Provided passage:
□ □ □ □ □ □ □
In 1988, Schneiderman’s celebrated their 40th anniversary by donating 40 rooms of furniture to Habitat for Humanity, “a meaningful way to reciprocate the loyalty that many Minnesotans have shown us. We committed to supplying a living room, dining room, or bedroom set to the next 40 homes built. It was a great success and the first major donation of furniture they ever received.
“We also work with an outstanding organization called Bridging. When a customer buys a piece of furniture from us, we offer to pick up their used piece if it’s in good condition. We then have that item delivered to Bridging, an amazing operation that cleans everything and then provides a shopping experience for families in transition at their locations in Bloomington and Roseville. We’ve recycled over 12,000 pieces of furniture through this program.
“We’ve been involved with our communities through various charities, but our efforts with the Ronald McDonald House have been the most important. As of 2013, we’ve contributed over $450,000 to the Ronald McDonald House largely through our annual golf tournament and auction.
“Our relationship with RMH evolved from my brother Russell’s son, Joey, who at age five died of lymphoblastic leukemia. During his illness, Russ and his wife, Monica, spent a year at the Ronald McDonald House and became believers in their mission. In 2011 there was no golf tournament because Russ was ill and he and Monica had carried the weight of organizing the event since its inception in 1990. So it was with great pride in June, 2012, that Monica, their daughter Molly and I, led an amazing group of volunteers in our first Russ Schneiderman Memorial Golf Tournament. Russ had always wanted to have 144 golfers for the tournament and in 2012 we reached that goal for the first time. And in 2013 we did it again.”
“We’ve sponsored charity-driven events in our stores for RMH, and Bridging and also Parkinson’s Research at the University of Minnesota.”
2012, a banner year, also marked and celebrated the 100th birthday of Edna Schneiderman, the honoured matriarch and scribe of the family.
Although Larry was recently diagnosed with Parkinson’s Disease, he is as always planning ahead both for the business and his personal objectives. “My kids call me the ‘Over-Planner’. I have reservations for a 12 day trip in late May, 2015, following the Apostle Paul’s route through Greece and Turkey. Sheila can’t handle a trip like this due to her health, but all three of the kids as well as my daughter-in law will be going with me. It will be fantastic. Exactly!
□ □ □ □ □ □ □
Records:

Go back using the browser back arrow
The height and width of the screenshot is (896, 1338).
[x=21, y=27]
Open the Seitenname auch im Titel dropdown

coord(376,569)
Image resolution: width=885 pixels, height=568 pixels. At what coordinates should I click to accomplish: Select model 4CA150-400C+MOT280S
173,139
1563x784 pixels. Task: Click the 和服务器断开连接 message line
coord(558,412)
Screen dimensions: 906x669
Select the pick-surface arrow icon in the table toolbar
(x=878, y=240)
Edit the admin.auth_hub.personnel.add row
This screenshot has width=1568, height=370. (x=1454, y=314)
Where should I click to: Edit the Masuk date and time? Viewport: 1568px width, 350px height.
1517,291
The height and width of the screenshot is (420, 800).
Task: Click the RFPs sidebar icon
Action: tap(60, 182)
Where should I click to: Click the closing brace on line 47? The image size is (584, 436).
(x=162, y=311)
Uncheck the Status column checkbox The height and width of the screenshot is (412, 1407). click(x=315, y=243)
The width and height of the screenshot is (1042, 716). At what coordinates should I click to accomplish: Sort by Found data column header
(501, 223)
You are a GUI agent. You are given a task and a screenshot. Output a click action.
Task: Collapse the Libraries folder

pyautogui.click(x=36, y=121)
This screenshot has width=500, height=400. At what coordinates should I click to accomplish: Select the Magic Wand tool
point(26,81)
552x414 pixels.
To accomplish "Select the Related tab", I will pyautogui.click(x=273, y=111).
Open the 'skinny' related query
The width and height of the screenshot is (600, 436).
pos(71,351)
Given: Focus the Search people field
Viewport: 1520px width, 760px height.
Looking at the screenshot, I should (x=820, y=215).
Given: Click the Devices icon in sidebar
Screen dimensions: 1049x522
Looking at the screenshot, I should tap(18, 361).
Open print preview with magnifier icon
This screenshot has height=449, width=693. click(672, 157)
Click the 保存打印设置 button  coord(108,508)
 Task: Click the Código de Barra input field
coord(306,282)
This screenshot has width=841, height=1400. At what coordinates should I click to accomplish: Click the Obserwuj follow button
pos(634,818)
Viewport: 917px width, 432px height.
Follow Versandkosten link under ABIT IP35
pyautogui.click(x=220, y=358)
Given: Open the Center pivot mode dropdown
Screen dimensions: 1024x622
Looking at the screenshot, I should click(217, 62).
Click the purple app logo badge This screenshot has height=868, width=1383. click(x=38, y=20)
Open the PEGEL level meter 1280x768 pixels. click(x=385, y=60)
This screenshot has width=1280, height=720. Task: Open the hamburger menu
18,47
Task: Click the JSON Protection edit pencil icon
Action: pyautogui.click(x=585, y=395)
□ □ □ □ □ □ □
Task description: Could you pick up the account of Schneiderman's community work and family after its last sentence and continue it? The listing is unrelated to the passage about Schneiderman's and stands on its own.

Response area:
“It’s time for the second generation of Schneiderman’s operating the family business to pass on the torch. I know I still have many good years ahead of me. But for Schneiderman’s to continue to be successful, it needs strong leadership. I am fortunate to have a son with the passion and drive to continue the business.
“Like my father Max’s bold statement about the three legs of his success, perhaps my philosophies and list of business truths will be refuted by future experiences, but I seriously doubt it. (I imagine my father would have said the same!) I guess we’ll have to check back with my son, Jason, in 30 years to find out.”
Will there be a sequel of “Call of the Couch”? I think we could safely bet on it!
*Jodi is an industrial psychologist and counsellor with two masters’ degrees, working now as a college career counsellor in Colorado. Her partner, Chris, should soon earn his PhD. The couple this year adopted a two year old girl from China, “our first grandchild!”
**Jenna, born in Korea, was adopted by Larry and Sheila. She and Larry travelled to Korea when Jenna was a teenager to meet her birth mother. (Consult “Couch” for details.) Jenna did work for Schneiderman’s and “proved to be a top sales consultant”. But a graduate of the College of Visual Arts, St. Paul, she is married to Collin, another artist, and they live and work in New York, both doing well. “But, of course, we’d love to have her back in the business!”
Janet Holt-Johnstone is retail editor at Furniture World Magazine.